Since 2009, Forsythe has contributed more than $55 million in capital to keep the Bank operating.
¶ 40 Defendants presented the expert witness testimony of David Enquist, a financial officer who had processed SBA loans for more than 25 years. He testified that he did not have written procedures other than the SBA's SOP. Enquist also testified that the Bank's policies and procedures were adequate and consistent with the standard in the industry at the time. Scott's testimony was substantively similar to Enquist's in this respect.
¶ 41 Enquist testified that he had processed, packaged, and brokered in excess of 500 SBA loans, including making eligibility determinations, for 25 to 30 banks. Enquist testified that it would be impossible for the members of the Bank's SBA loan committee, the Board, the Chair, and the President to have any in-depth knowledge of the requirements of the SOP. He opined that it was reasonable for Schroeder and Becker to rely upon internal employees and outside consultants to ensure compliance with the SOP and eligibility requirements. Enquist testified that LaPetina and Brahmbhatt were responsible to ensure compliance with the terms and conditions of each SBA loan report. Enquist also testified that it was reasonable and prudent for the Bank to rely upon an attorney to close each SBA loan and issue an opinion letter that the loan conformed to the requirements of the SOP.
¶ 42 At the close of evidence, the parties each submitted posttrial memoranda. On January 27, 2015, the trial court entered a "Final Judgment Order," which granted judgment in favor of defendants on the Bank's amended complaint, and granted judgment in favor of third-party defendants on the claims for contribution. With respect to defendants' counterclaim for indemnification, the trial court concluded only that, because the filing of the Bank's complaint was a reasonable action, no party would be required to pay the other's legal fees and expenses.
¶ 43 In its final judgment order, the trial court noted that the policies and procedures utilized at the Bank for SBA lending were virtually nonexistent.
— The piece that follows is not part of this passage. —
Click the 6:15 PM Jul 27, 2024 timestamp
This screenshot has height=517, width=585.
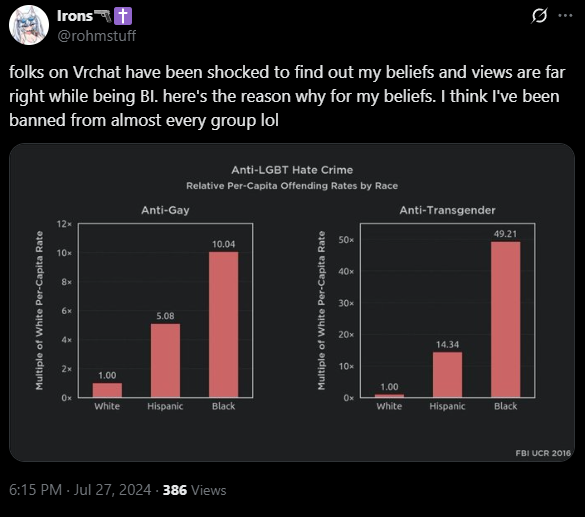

No legitimate argument could be made that the Bank had sound SBA lending practices or policies in existence at the time of the loans at issue. The trial court found that defendants were charged with using their best efforts to ensure the Bank's vitality and to put the Bank's interests ahead of their own. The trial court noted that the defendants' fiduciary relationship required that they use their very best efforts in steering the Bank on a safe and successful course. The trial court, though, noted that defendants were also directly responsible to the Board, and that the Board also had a fiduciary responsibility to care for the Bank, and the Board was required to use its best efforts to supervise and manage the officers of the Bank.
¶ 44 The trial court continued, reflecting that the PLP status put the Bank in jeopardy because no organization was double checking to be sure that the Bank had complied with all of the SBA requirements to ensure guarantees on loans. The trial court learned from asking the attorneys at trial that no directors and officers liability policy had been purchased by the Bank prior to the loss, which the court stated, "may be the most glaring area of incompetence on both the part of the defendants and the board." The court noted that the Board should have scrutinized the actions of defendants to verify that defendants were competent in their roles as officers of the Bank. The trial court found the Bank incurred extraordinary losses that left "a vast amount of blame to be spread around."
¶ 45 The trial court next discussed the duty of loyalty and the law applicable to the business judgment rule. With respect to defendant Schroeder, the trial court ruled: "where there was clear separation between Mr. Schroeder and the compensation decisions (in the form of the independent Compensation Committee), the entire Board of Directors voted to approve the
recommendations of that Committee and every Bank officer and employee who testified at trial denied that they believed Mr. Schroeder was ever motivated by self-interest, there can be no other conclusion than that Mr. Schroeder is entitled to judgment on the claim of breach of his fiduciary duty of loyalty."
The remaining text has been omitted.